Selasa 08 Jan 2019 16:57 WIB

Menko Perekonomian: Kepastian Jadi PR Pemerintah Tahun Ini

Dibutuhkan kerja sama empat instrumen untuk meningkatkan daya saing Indonesia.

Rep: Adinda Pryanka/ Red: Friska Yolanda
Menkeu Sri Mulyani bersama Menko Perekonomian Darmin Nasution menjadi narasumber dalam diskusi pada acara outlook perekonomian Indonesia 2019 di Jakarta, Selasa (8/1).
Foto: Republika/Prayogi
Menkeu Sri Mulyani bersama Menko Perekonomian Darmin Nasution menjadi narasumber dalam diskusi pada acara outlook perekonomian Indonesia 2019 di Jakarta, Selasa (8/1).

REPUBLIKA.CO.ID, JAKARTA -- Menteri Koordinator Bidang Perekonomian Darmin Nasution menilai, kepastian masih menjadi pekerjaan rumah dalam meningkatkan daya saing di Indonesia. Kondisi ini membuat calon investor masih mempertimbangkan banyak hal sebelum menanamkan modalnya di Indonesia. 

Darmin mengatakan, salah satu pekerjaan rumah pemerintah adalah memberikan kepastian dengan memiliki peraturan. Memberikan kemudahan melalui online single submission (OSS) juga akan terus ditingkatkan guna memudahkan calon investor masuk ke Indonesia.

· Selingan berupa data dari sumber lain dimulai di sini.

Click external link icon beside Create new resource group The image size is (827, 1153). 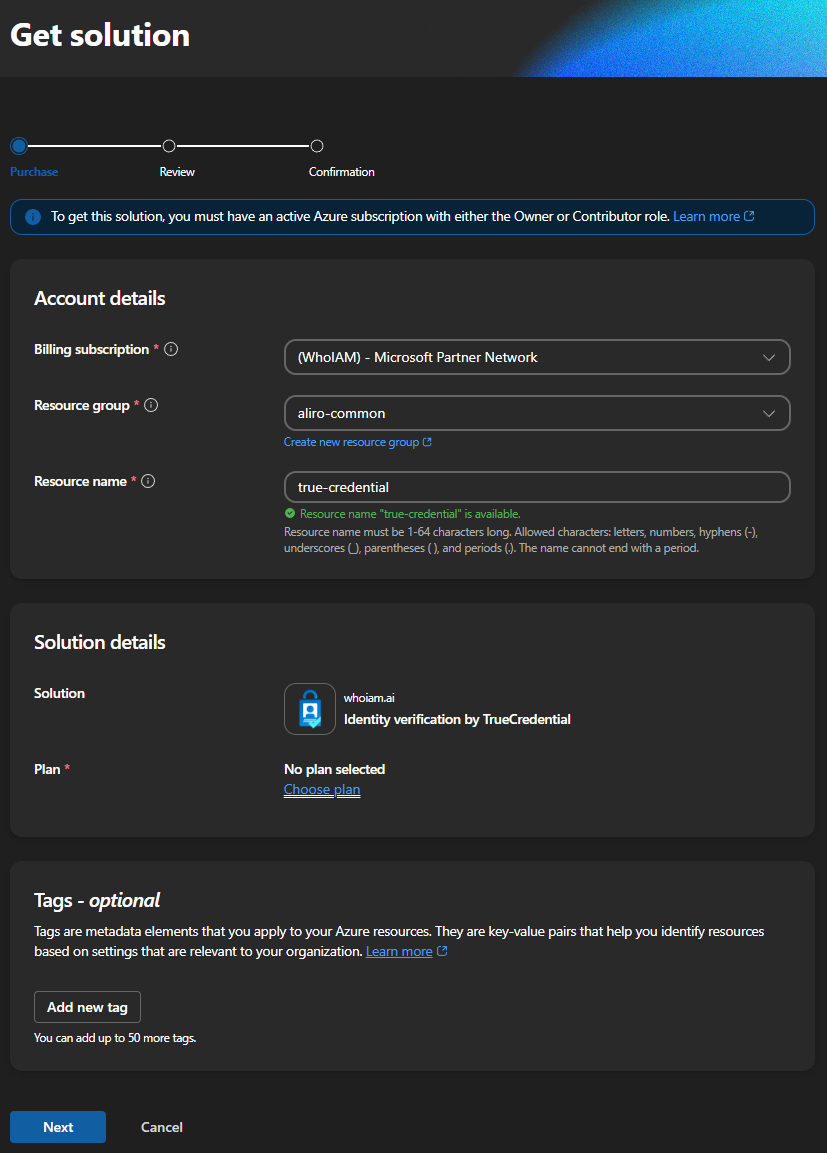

Selain itu, memperluas kerja sama dengan negara lain melalui skema Free Trade Agreement (FTA) ataupun Comprehensive Economic Partnership Agreement (CEPA). “Makanya kita akan fokus selesaikan perjanjian dengan Australia dan Uni Eropa pada tahun ini,” ujar Darmin dalam acara Outlook Perekonomian Indonesia 2019 dengan tema Meningkatkan Daya Saing untuk Mendorong Ekspor di Jakarta, Selasa (8/1). 

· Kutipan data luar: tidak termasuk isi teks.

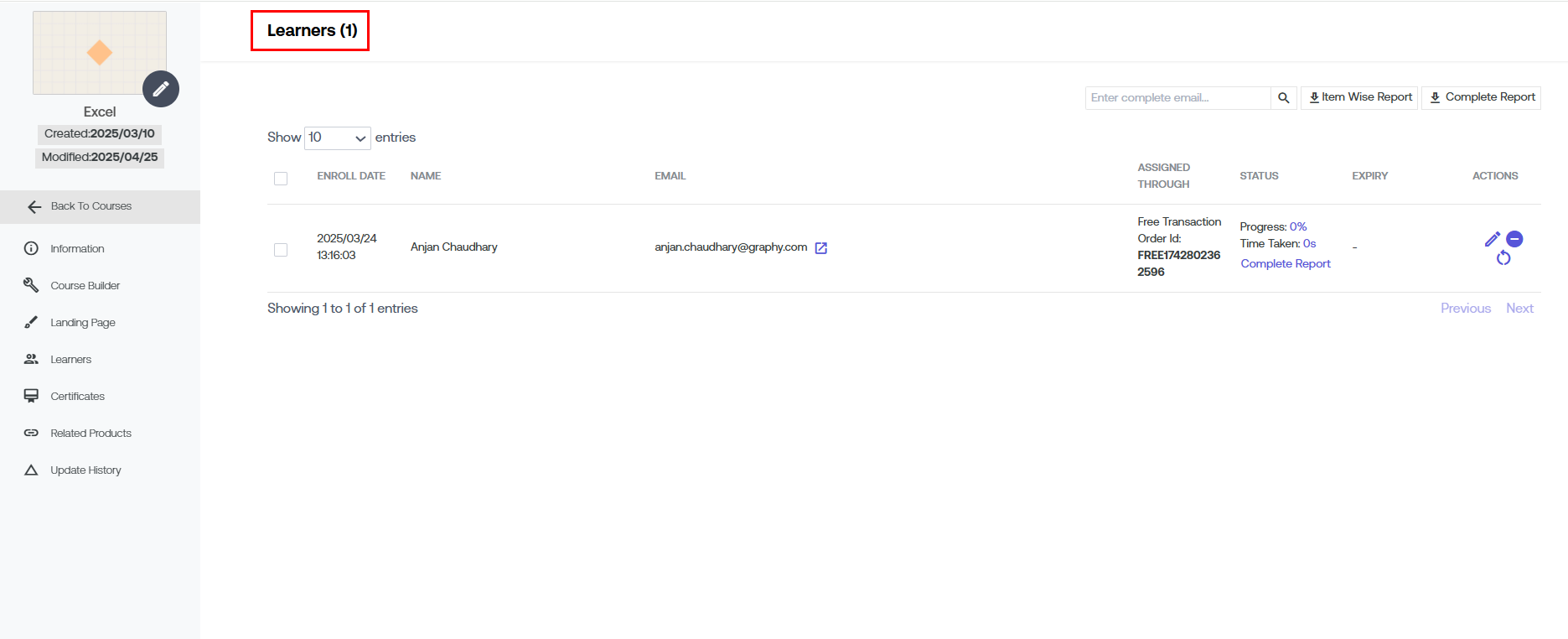Tick the checkbox for Anjan Chaudhary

Darmin menjelaskan, berbagai perundingan tersebut menjadi upaya pemerintah agar posisi Indonesia bisa sejajar dengan negara lain yang rutin melakukan perjanjian perdagangan. Apabila tidak terjadi kesamaan di antara negara ASEAN, dikhawatirkan investasi dapat beralih ke negara lain yang lebih nyaman. 

Menteri Keuangan Sri Mulyani mengatakan, pemerintah mendorong pembangunan fondasi ekonomi dan membangun supply-demand melalui instrumen APBN. Tapi, sifatnya lebih pada jangka menengah dan panjang. “Tindakannya sekarang, tapi hasilnya lima tahun ke depan,” ucapnya. 

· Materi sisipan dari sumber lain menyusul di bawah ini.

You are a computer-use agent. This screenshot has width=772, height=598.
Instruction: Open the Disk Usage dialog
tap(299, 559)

Salah satu program yang dimaksud adalah pembangunan SDM. Sri mengatakan, dalam instrumen fiskal, program ini diimplementasikan dengan mengalokasikan belanja negara 20 persen dari anggaran tahun 2019 untuk pendidikan. Nilainya mencapai Rp 500 triliun. 

Tapi, Sri menekankan, eksekusi dilakukan di berbagai institusi dan pemerintah daerah. Jadi, program ini tidak hanya masalah uang, juga koordinasi antara kementerian dan lembaga. 

Ketua Umum Kamar Dagang dan Industri (Kadin) Indonesia Rosan Roeslani mengatakan, dibutuhkan kerja sama empat instrumen untuk meningkatkan daya saing Indonesia. Mereka adalah pemerintah pusat dan pemerintah daerah sebagai regulator, dunia usaha, tenaga kerja dan akademisi. 

Untuk dunia usaha, Rosan menambahkan, pihaknya sudah mencoba memperbaiki berbagai faktor yang dapat dikendalikan guna meningkatkan daya saing. Di antaranya meningkatkan efisiensi dan produktivitas. 

Tapi, ada juga beberapa hal yang di luar kontrol pengusaha. Seperti, kebijakan tarif dalam Free Trade Agreement (FTA) yang mungkin kurang berlaku di Indonesia. “Dampaknya sudah dirasakan saat ekspor CPO kita ke Turki menurun selama dua tahun terakhir karena mereka mendapatkan CPO dari Malaysia. Malaysia sendiri diketahui sudah FTA dengan Turki,” tuturnya. 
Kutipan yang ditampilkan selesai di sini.